(Stored dataset items)
=== Begin Enclosure ===

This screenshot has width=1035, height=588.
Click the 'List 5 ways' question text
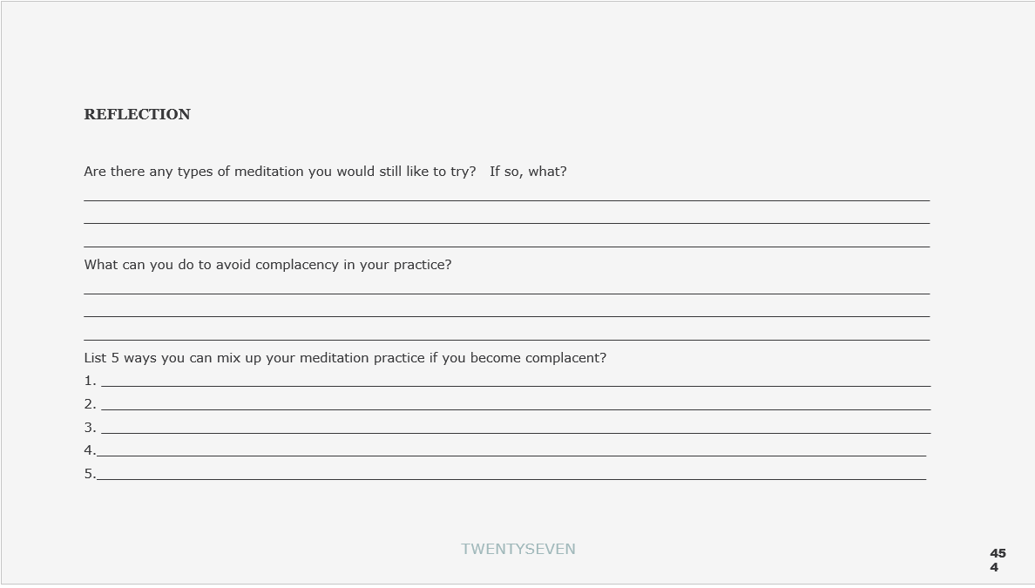coord(345,358)
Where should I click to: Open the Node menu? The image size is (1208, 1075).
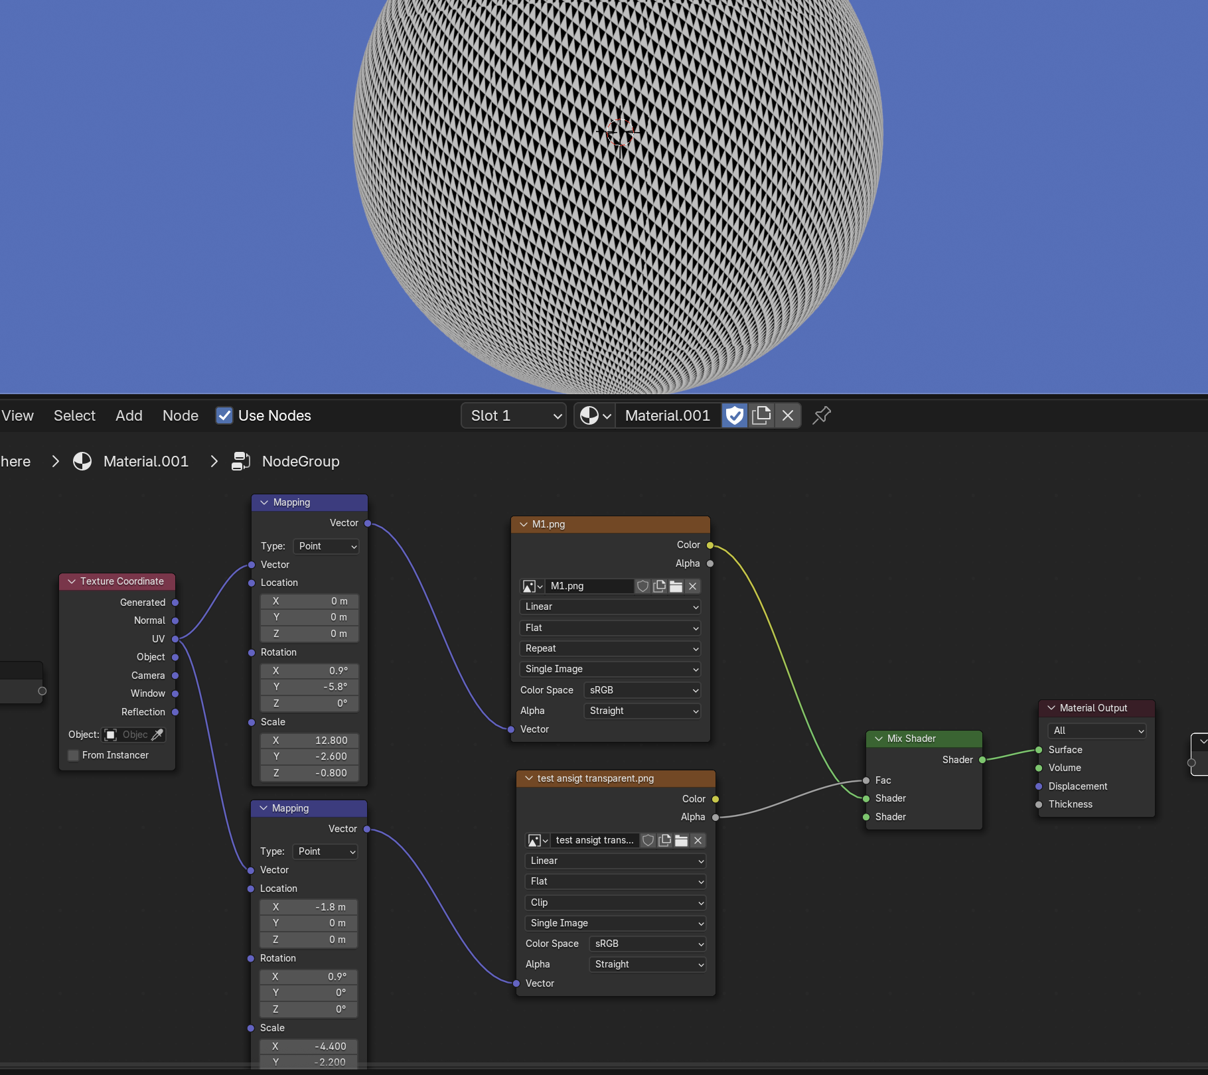pos(181,415)
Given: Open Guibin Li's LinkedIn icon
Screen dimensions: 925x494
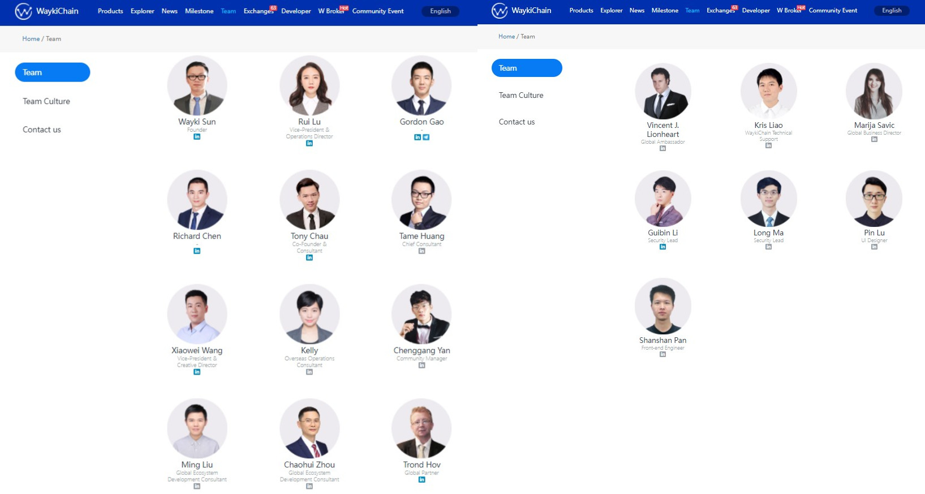Looking at the screenshot, I should pos(662,247).
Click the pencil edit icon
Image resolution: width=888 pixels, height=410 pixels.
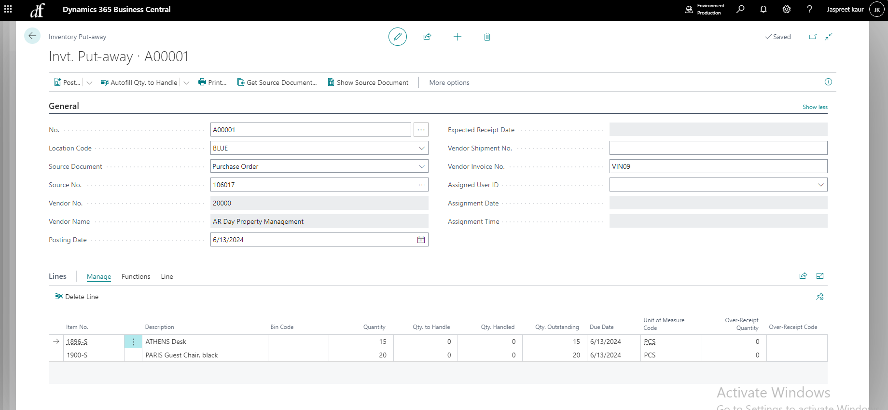click(x=397, y=37)
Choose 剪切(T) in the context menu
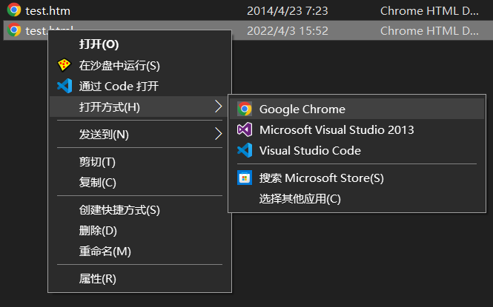Image resolution: width=493 pixels, height=307 pixels. coord(97,162)
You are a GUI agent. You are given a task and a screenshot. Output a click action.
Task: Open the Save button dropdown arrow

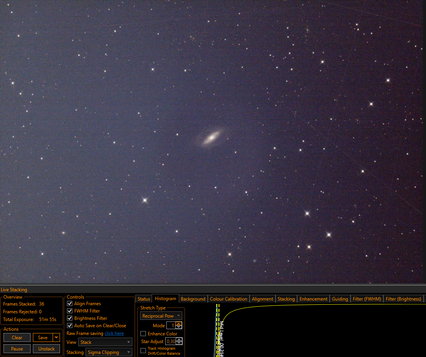(56, 337)
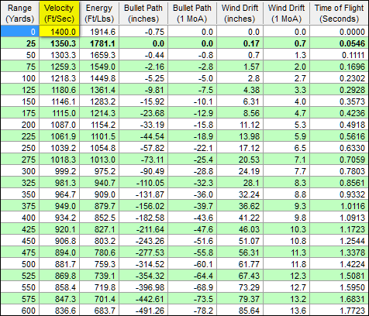
Task: Click time of flight 1.4224 at 500 yards
Action: click(x=339, y=264)
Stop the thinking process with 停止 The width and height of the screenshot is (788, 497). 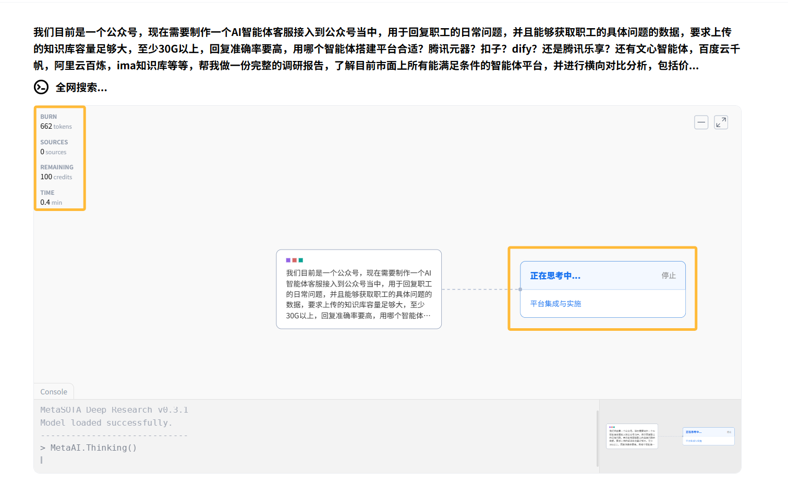(668, 276)
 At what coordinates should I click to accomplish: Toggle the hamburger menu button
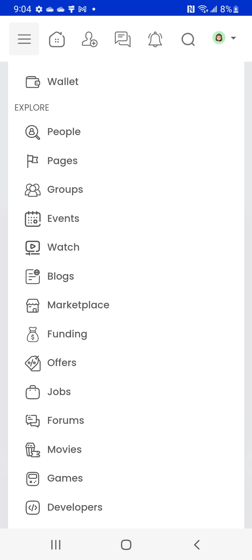(24, 39)
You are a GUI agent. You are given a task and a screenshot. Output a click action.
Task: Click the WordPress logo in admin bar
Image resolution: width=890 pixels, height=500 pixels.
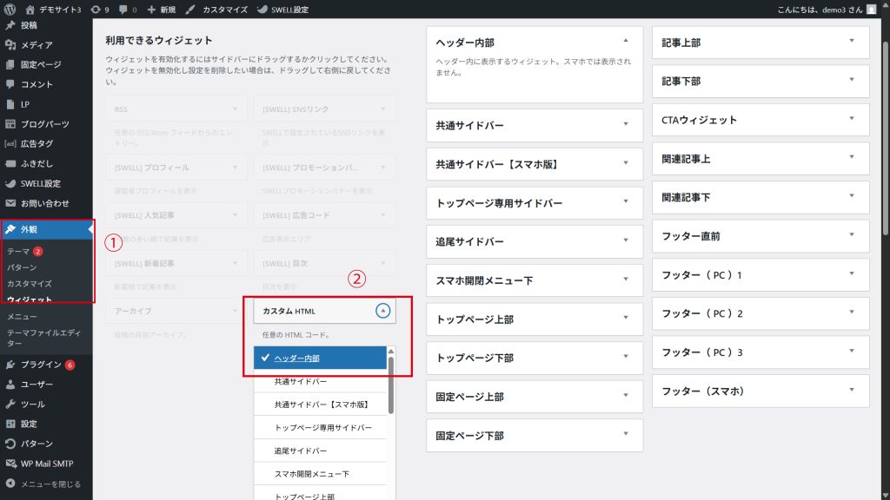(10, 10)
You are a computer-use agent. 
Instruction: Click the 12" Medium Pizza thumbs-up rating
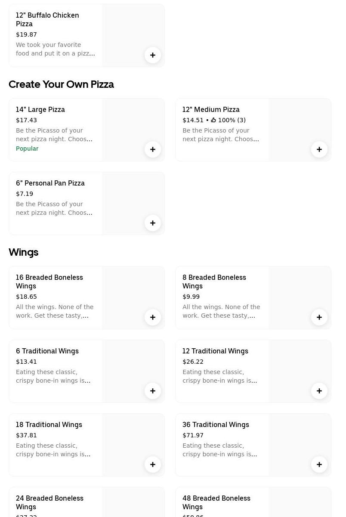(x=228, y=120)
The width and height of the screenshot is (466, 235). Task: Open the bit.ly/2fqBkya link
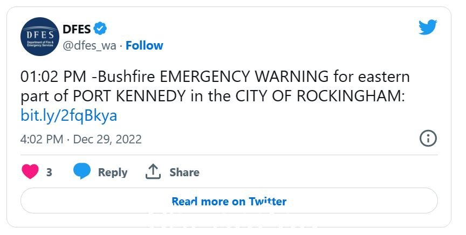click(x=68, y=115)
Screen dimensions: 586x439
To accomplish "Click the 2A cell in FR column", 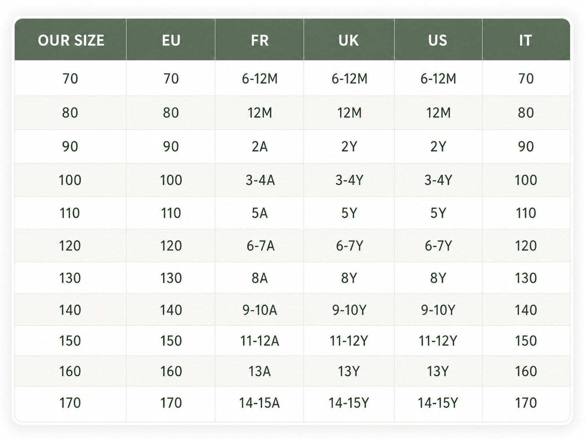I will 260,146.
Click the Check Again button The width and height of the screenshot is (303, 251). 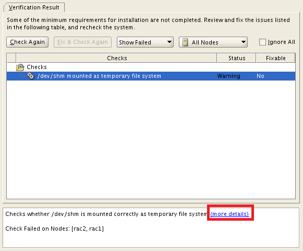pos(27,42)
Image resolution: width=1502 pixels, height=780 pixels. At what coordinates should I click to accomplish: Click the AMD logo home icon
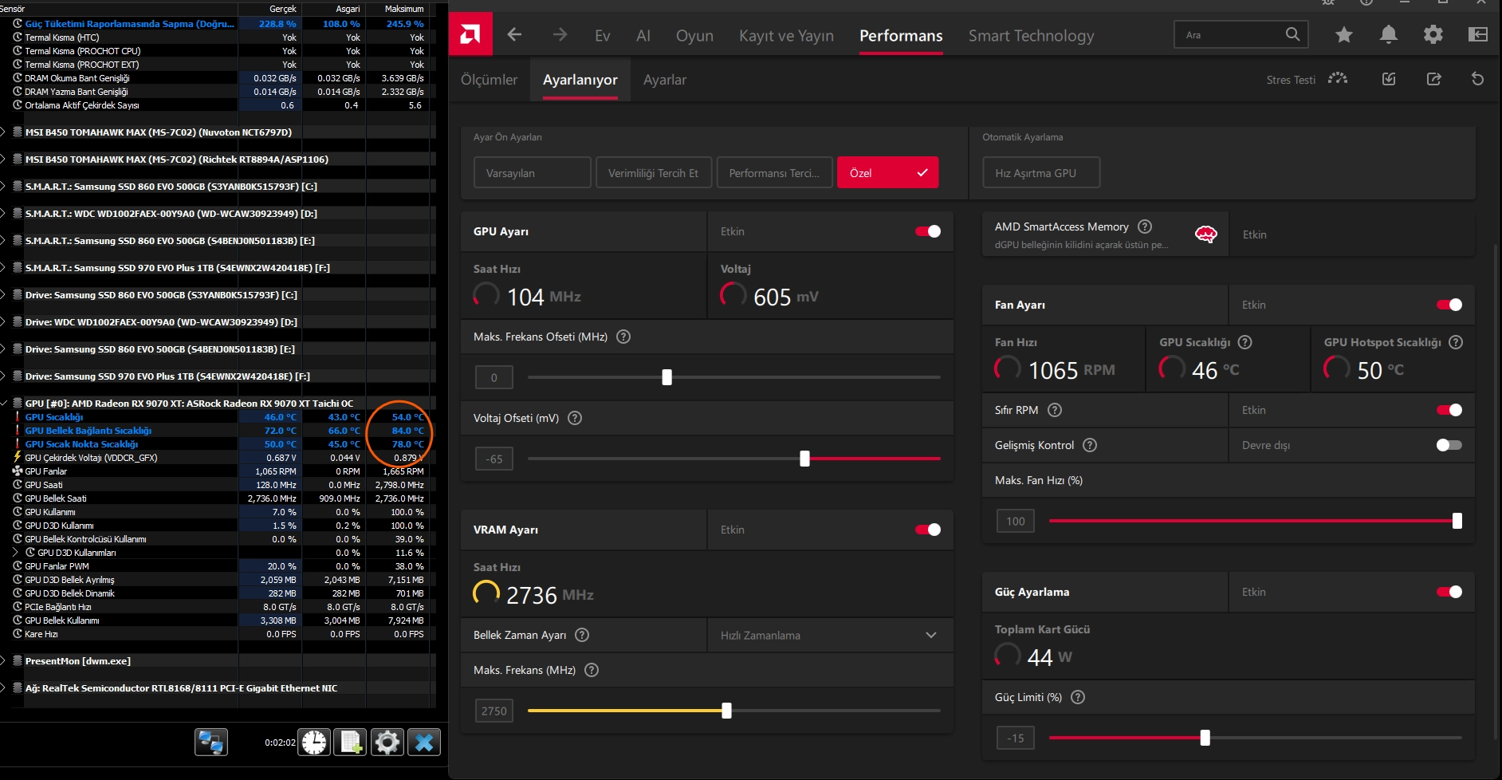[470, 34]
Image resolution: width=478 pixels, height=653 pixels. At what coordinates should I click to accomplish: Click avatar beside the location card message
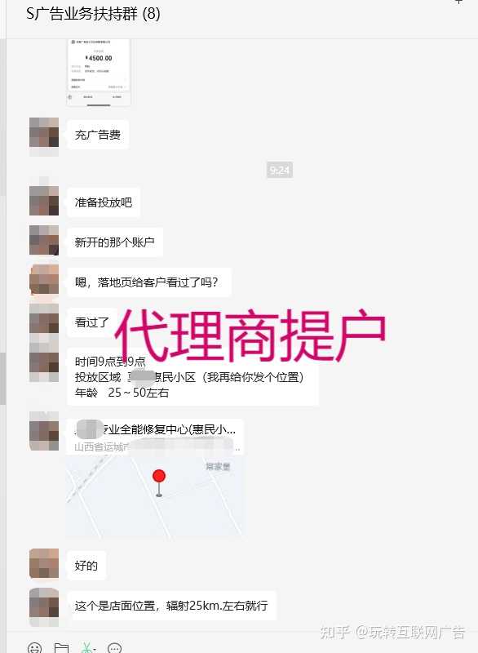point(44,431)

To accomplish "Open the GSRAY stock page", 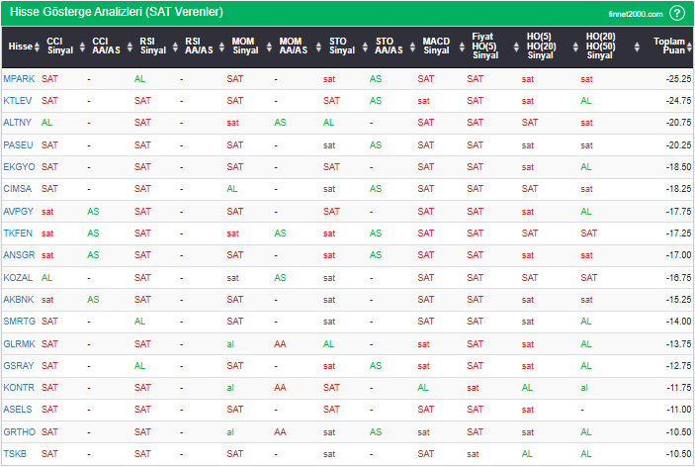I will (18, 365).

=== End Enclosure ===

WHAT NEEDS TO BE DONE
Look above for the line with "Image resolution: width=890", then give again exactly every line from there through the line with "Screen dimensions: 586x439", skipping the pictures.

WRITTEN RESPONSE
Image resolution: width=890 pixels, height=500 pixels.
(10, 10)
You are a computer-use agent. 
Instruction: Click the 12" Medium Pizza thumbs-up rating
(x=228, y=120)
The width and height of the screenshot is (466, 235). Task: Open the bit.ly/2fqBkya link
click(x=68, y=115)
Screen dimensions: 586x439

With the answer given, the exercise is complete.